| WHAT YOU SHOULD DO |
Reproduce each line of the listing below that contains the word "Options".

────────────────────────────────────────

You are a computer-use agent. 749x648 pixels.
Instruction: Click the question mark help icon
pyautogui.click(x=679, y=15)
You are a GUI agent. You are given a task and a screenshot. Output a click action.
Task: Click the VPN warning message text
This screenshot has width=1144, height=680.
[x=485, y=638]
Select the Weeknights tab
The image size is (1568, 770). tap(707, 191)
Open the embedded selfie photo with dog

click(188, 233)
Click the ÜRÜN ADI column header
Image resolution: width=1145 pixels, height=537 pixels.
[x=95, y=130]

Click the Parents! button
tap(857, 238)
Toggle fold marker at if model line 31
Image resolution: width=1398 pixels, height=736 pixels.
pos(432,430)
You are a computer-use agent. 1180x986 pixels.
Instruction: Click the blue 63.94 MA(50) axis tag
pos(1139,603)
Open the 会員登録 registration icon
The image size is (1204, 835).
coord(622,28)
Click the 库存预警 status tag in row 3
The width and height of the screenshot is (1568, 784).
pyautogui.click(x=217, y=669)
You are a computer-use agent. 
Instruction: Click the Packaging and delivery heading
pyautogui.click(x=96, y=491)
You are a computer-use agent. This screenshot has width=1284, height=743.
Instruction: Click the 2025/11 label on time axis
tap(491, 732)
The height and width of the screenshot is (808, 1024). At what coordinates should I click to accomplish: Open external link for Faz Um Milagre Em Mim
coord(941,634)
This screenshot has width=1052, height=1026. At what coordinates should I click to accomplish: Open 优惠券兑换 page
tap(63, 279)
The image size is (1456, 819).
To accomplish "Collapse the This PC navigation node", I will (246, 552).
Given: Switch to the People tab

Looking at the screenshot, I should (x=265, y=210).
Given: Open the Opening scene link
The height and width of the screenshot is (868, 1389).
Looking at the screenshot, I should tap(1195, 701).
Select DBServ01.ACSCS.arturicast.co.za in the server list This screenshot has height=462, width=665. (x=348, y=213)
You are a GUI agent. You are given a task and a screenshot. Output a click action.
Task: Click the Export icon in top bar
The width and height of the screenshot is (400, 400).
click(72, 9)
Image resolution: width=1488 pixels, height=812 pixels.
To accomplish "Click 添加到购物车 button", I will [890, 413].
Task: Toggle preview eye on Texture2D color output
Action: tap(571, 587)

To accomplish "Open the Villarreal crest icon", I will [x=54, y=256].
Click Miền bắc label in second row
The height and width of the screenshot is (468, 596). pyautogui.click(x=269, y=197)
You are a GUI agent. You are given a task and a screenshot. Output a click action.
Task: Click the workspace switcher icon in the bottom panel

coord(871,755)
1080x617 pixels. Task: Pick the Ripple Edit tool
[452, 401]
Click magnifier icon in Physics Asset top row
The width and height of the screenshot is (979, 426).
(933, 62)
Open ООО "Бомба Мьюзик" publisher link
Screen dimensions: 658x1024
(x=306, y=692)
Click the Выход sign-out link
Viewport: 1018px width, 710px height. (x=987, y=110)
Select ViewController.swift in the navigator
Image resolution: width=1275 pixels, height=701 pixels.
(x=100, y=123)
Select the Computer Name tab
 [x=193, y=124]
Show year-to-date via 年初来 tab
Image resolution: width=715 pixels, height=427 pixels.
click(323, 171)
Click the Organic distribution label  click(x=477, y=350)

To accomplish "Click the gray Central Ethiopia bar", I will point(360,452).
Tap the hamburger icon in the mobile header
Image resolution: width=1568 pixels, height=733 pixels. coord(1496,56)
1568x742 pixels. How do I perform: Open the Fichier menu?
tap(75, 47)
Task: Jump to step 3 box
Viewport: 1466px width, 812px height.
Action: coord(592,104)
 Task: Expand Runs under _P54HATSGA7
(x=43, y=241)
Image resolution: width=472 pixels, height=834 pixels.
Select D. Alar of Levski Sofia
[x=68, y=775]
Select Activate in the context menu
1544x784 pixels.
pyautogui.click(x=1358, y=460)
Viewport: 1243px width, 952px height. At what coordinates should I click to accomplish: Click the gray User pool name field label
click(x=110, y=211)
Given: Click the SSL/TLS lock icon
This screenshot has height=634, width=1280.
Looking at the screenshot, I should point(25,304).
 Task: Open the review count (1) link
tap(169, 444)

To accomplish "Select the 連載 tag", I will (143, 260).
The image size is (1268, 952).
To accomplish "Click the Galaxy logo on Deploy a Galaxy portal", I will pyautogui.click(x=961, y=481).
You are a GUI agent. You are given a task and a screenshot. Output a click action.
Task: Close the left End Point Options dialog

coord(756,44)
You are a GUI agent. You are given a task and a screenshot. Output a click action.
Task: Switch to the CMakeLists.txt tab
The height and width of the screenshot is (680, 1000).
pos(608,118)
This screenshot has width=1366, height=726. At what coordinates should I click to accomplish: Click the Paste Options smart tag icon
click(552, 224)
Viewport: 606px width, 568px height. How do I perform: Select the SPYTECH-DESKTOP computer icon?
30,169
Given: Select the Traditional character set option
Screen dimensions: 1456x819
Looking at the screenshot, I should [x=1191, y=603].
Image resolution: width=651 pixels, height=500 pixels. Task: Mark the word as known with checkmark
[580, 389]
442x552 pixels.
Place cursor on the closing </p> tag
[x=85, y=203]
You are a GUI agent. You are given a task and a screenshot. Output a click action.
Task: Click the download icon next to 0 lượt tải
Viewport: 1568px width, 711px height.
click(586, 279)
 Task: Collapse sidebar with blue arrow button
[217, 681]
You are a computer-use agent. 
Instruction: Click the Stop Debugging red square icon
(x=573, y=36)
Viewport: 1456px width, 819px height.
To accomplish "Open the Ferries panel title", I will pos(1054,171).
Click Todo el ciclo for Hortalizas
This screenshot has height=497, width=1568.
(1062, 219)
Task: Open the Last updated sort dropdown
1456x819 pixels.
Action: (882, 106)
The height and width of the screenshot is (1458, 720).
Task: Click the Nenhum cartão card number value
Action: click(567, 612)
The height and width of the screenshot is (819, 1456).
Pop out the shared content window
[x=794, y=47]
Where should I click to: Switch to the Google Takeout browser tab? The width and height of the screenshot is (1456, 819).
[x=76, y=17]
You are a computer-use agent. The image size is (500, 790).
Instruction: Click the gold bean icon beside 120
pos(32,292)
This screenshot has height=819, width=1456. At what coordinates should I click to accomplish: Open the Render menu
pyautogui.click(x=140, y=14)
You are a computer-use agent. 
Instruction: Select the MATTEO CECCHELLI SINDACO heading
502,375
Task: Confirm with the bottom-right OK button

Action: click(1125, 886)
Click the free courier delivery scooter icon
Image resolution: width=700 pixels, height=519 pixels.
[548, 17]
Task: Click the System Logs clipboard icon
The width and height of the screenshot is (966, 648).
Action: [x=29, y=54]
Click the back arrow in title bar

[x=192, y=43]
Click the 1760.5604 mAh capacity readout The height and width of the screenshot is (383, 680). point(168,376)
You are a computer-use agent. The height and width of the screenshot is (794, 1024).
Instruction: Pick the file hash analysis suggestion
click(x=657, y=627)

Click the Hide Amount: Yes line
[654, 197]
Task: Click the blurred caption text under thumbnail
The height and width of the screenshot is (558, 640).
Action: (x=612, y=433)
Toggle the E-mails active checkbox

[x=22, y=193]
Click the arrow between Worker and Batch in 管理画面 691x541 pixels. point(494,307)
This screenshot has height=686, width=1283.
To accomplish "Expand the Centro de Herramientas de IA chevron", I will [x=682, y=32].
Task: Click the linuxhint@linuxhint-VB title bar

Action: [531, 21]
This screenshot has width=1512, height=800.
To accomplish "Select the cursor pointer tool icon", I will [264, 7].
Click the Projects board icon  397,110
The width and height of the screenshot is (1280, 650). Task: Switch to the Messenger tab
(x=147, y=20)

────────────────────────────────────────

| ANSWER |
Task: Close the left End Point Options dialog
This screenshot has width=1366, height=726. At what coordinates should I click to accomplish: Click the Paste Options smart tag icon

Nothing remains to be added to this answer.